- [ACTION ITEM]
Every entry below is to be retyped exactly as it appears.

- [DATA FOR THE TASK]

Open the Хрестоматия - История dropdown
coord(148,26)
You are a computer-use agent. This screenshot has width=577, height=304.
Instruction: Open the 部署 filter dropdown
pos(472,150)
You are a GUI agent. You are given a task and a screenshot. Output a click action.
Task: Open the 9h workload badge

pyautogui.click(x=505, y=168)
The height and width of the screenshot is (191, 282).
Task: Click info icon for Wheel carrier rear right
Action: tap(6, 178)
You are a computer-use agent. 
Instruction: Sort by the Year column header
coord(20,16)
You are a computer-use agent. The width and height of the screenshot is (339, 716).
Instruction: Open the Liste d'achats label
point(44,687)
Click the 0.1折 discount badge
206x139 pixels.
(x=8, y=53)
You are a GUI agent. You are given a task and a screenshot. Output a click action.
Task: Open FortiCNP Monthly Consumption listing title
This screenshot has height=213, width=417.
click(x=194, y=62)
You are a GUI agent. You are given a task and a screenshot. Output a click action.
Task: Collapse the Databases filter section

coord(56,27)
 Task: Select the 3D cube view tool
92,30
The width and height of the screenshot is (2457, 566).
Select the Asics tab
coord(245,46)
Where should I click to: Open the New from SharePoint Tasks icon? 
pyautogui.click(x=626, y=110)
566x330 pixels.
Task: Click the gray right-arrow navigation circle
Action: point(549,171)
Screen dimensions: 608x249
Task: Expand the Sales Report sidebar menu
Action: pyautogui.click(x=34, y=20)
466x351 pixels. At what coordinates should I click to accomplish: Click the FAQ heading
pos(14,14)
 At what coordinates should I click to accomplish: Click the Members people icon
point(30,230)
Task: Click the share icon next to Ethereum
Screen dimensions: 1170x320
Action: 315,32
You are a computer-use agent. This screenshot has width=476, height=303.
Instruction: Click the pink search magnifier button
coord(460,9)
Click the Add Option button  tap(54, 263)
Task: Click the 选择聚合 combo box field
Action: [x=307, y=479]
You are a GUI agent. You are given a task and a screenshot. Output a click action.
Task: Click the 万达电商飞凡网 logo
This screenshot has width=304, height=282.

- [ANSWER AREA]
Open the Хрестоматия - История dropdown
coord(148,26)
You are a computer-use agent. This screenshot has width=577, height=304.
Instruction: Open the 部署 filter dropdown
pos(472,150)
You are a GUI agent. You are given a task and a screenshot. Output a click action.
Task: Open the 9h workload badge

pyautogui.click(x=505, y=168)
The height and width of the screenshot is (191, 282).
Task: Click info icon for Wheel carrier rear right
Action: tap(6, 178)
You are a computer-use agent. 
Instruction: Sort by the Year column header
coord(20,16)
You are a computer-use agent. The width and height of the screenshot is (339, 716).
Instruction: Open the Liste d'achats label
point(44,687)
Click the 0.1折 discount badge
206x139 pixels.
(x=8, y=53)
You are a GUI agent. You are given a task and a screenshot. Output a click action.
Task: Open FortiCNP Monthly Consumption listing title
This screenshot has height=213, width=417.
click(x=194, y=62)
You are a GUI agent. You are given a task and a screenshot. Output a click action.
Task: Collapse the Databases filter section

coord(56,27)
 Task: Select the 3D cube view tool
92,30
The width and height of the screenshot is (2457, 566).
Select the Asics tab
coord(245,46)
Where should I click to: Open the New from SharePoint Tasks icon? 
pyautogui.click(x=626, y=110)
566x330 pixels.
Task: Click the gray right-arrow navigation circle
Action: point(549,171)
Screen dimensions: 608x249
Task: Expand the Sales Report sidebar menu
Action: pyautogui.click(x=34, y=20)
466x351 pixels. At what coordinates should I click to accomplish: Click the FAQ heading
pos(14,14)
 At what coordinates should I click to accomplish: Click the Members people icon
point(30,230)
Task: Click the share icon next to Ethereum
Screen dimensions: 1170x320
Action: 315,32
You are a computer-use agent. This screenshot has width=476, height=303.
Instruction: Click the pink search magnifier button
coord(460,9)
Click the Add Option button  tap(54, 263)
Task: Click the 选择聚合 combo box field
Action: [x=307, y=479]
You are a GUI agent. You are given a task and a screenshot. Output a click action.
Task: Click the 万达电商飞凡网 logo
This screenshot has width=304, height=282.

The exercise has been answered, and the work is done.